[Entries for finding words and elements]
◆ ◆ ◆ ◆

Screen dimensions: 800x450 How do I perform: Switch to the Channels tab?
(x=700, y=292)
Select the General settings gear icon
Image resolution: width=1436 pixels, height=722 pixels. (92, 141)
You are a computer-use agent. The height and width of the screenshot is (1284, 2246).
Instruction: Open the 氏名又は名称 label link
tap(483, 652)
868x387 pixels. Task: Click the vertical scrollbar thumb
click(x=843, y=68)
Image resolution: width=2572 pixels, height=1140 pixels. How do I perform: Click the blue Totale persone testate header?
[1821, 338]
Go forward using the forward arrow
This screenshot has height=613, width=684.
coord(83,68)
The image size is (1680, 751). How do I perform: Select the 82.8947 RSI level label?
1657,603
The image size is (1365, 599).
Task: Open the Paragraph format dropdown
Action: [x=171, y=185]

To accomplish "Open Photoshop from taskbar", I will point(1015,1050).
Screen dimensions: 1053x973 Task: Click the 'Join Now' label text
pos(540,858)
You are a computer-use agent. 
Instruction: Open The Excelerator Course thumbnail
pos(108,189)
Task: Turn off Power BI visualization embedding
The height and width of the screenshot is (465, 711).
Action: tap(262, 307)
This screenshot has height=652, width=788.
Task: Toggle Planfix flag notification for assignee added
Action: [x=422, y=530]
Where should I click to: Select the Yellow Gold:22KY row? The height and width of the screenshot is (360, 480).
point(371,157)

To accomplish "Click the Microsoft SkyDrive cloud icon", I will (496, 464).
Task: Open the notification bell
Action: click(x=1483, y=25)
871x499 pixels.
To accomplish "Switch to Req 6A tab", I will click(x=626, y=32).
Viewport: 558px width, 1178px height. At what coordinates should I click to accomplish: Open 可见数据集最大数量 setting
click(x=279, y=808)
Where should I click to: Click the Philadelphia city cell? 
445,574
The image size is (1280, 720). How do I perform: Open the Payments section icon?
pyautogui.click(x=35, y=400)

◆ ◆ ◆ ◆

Copy all of the data above word for word, with no changes.

* ANSWER TO THE TASK
Screen dimensions: 800x450 How do I perform: Switch to the Channels tab?
(x=700, y=292)
Select the General settings gear icon
Image resolution: width=1436 pixels, height=722 pixels. (92, 141)
You are a computer-use agent. The height and width of the screenshot is (1284, 2246).
Instruction: Open the 氏名又は名称 label link
tap(483, 652)
868x387 pixels. Task: Click the vertical scrollbar thumb
click(x=843, y=68)
Image resolution: width=2572 pixels, height=1140 pixels. How do I perform: Click the blue Totale persone testate header?
[1821, 338]
Go forward using the forward arrow
This screenshot has height=613, width=684.
coord(83,68)
The image size is (1680, 751). How do I perform: Select the 82.8947 RSI level label?
1657,603
The image size is (1365, 599).
Task: Open the Paragraph format dropdown
Action: [x=171, y=185]

To accomplish "Open Photoshop from taskbar", I will point(1015,1050).
Screen dimensions: 1053x973 Task: Click the 'Join Now' label text
pos(540,858)
You are a computer-use agent. 
Instruction: Open The Excelerator Course thumbnail
pos(108,189)
Task: Turn off Power BI visualization embedding
The height and width of the screenshot is (465, 711).
Action: tap(262, 307)
This screenshot has height=652, width=788.
Task: Toggle Planfix flag notification for assignee added
Action: [x=422, y=530]
Where should I click to: Select the Yellow Gold:22KY row? The height and width of the screenshot is (360, 480).
point(371,157)

To accomplish "Click the Microsoft SkyDrive cloud icon", I will (496, 464).
Task: Open the notification bell
Action: click(x=1483, y=25)
871x499 pixels.
To accomplish "Switch to Req 6A tab", I will click(x=626, y=32).
Viewport: 558px width, 1178px height. At what coordinates should I click to accomplish: Open 可见数据集最大数量 setting
click(x=279, y=808)
Where should I click to: Click the Philadelphia city cell? 
445,574
The image size is (1280, 720). How do I perform: Open the Payments section icon?
pyautogui.click(x=35, y=400)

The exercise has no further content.